Setting up the scenario

  • Let \(X\) to be the random variable that generates the observed number of spikes per second during the stimulus.

  • Assume that the distribution of \(X_{H0}\) is Normal with mean 10 and standard deviation \(\sigma_X = 1\).

  • \(X \sim \mathcal{N}(\mu_X=10, \sigma_X=1)\)

The RV that generates raw data

Raw Data: Experiment 1

Raw Data: Experiment 2

Raw Data: Experiment 3

The sample mean is a random variable

  • The sample mean is a random variable because it is a function of the random variable \(X\). We will call it \(\bar{X}\).

What is the distribution of \(\bar{X}\)?

  • The first way we will answer this question is by performing many experiments until we have observed enough sample means to build compelling histogram.

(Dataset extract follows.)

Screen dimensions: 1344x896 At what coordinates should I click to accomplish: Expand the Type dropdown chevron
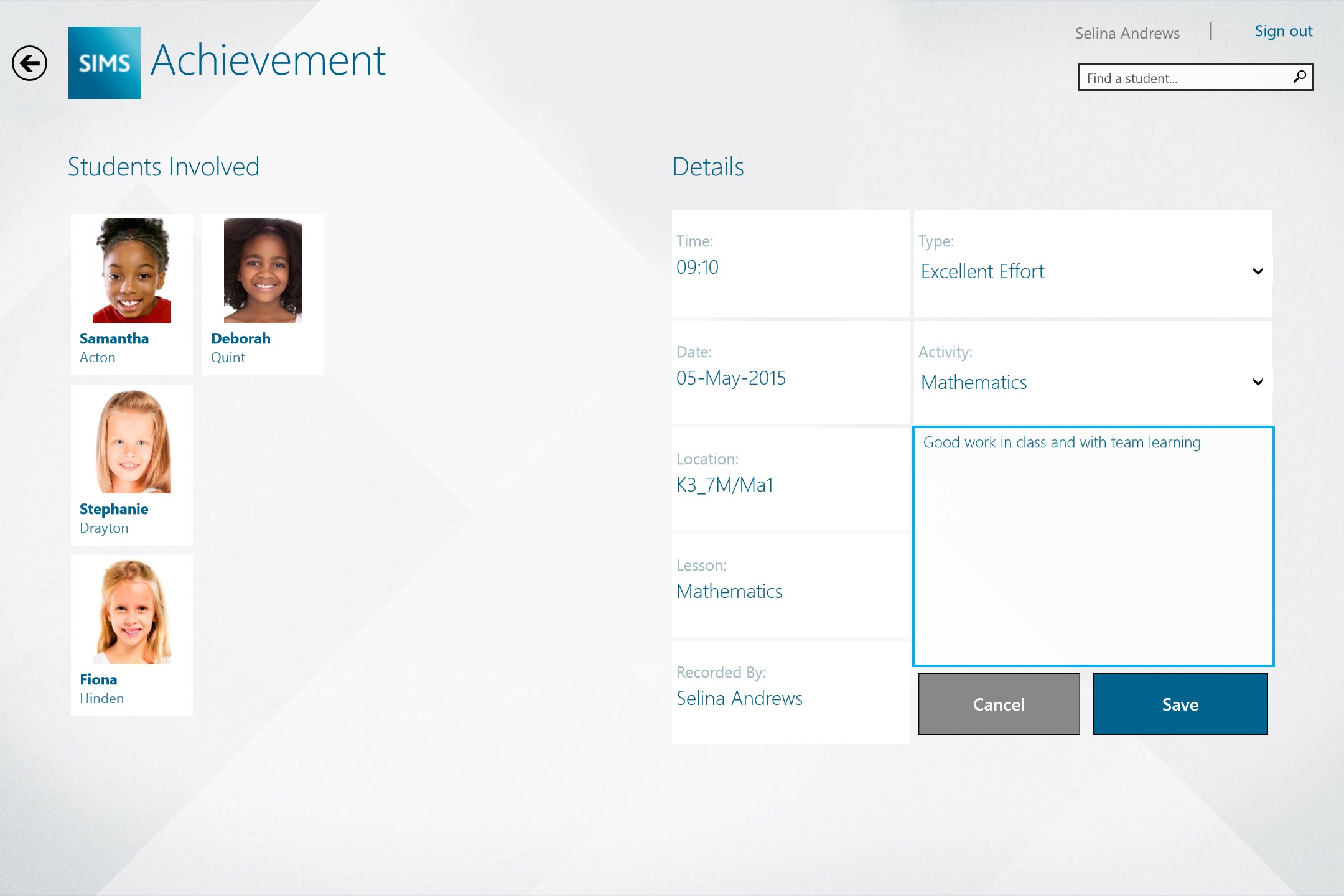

  • 1000 experiments will surely be enough to make a good guess about the disribution of sample means.

  • Lets take \(n=25\) observations from \(X\) in each experiment.

1000 experiments with \(n=25\)

  • \(\bar{X}\) is looks normal with \(\mu_{\bar{X}} = 10\)

\(\bar{X}\) compared to \(X\)

  • The distribution of \(\bar{X}\) (shown as the histogram) is much narrower than the distribution of \(X\) (shown as the pdf).

\(\sigma_{\bar{X}}\) < \(\sigma_X\) and dcreases with \(n\)

Concluding…

  • It turns out that we can precisely derive the distribution of \(\bar{X}\) from the distribution of \(X\) by using (1) the central limit theorem and (2) the definition of the expected value of a random variable.

  • The result of that theorem tell us that:

  • The probability distribution of \(\bar{X}\) is Normal with mean \(\mu_{\bar{X}} = \mu_X\) and standard deviation \(\sigma_{\bar{X}} = \frac{\sigma_X}{\sqrt{n}}\).

The Mean of the Distribution of Sample Means

  • When sampling from a population with a mean \(\mu\) and a variance \(\sigma^2\), the mean of the distribution of the sample means is equal to the mean of the population.

  • \(\mu_{\bar{X}} = \mu\)

  • This property ensures that the sampling distribution of the mean is an unbiased estimator of the population mean.

The Variance of the Distribution of Sample Means

  • The variance of the distribution of sample means decreases as the sample size increases. This is a critical concept, as it underlies the precision increase of our estimates with larger samples.

  • \(\sigma^2_{\bar{X}} = \frac{\sigma^2}{n}\)

  • This means that the standard deviation of the sampling distribution of the mean, \(\sigma_{\bar{X}}\) (also known as the standard error of the mean), is \(\sigma_{\bar{X}} = \frac{\sigma}{\sqrt{n}}\).

  • As \(n\) (sample size) increases, \(\sigma_{\bar{X}}\) decreases, which means the distribution of the sample means becomes narrower, indicating increased precision in estimating the population mean.

Question

If the population standard deviation is known to be 20, and you have a sample size of 100, what is the standard deviation of the distribution of sample means?

  • 20
  • 5
  • 2
  • 0.2
Answer Correct Answer: The standard deviation of the distribution of sample means, also known as the standard error, is calculated as the population standard deviation divided by the square root of the sample size \((\sigma_{\bar{x}} = \frac{\sigma}{\sqrt{n}}\). Therefore, with a population standard deviation of 20 and a sample size of 100, the standard error would be \(20 / \sqrt{100} = 20 / 10 = 2\).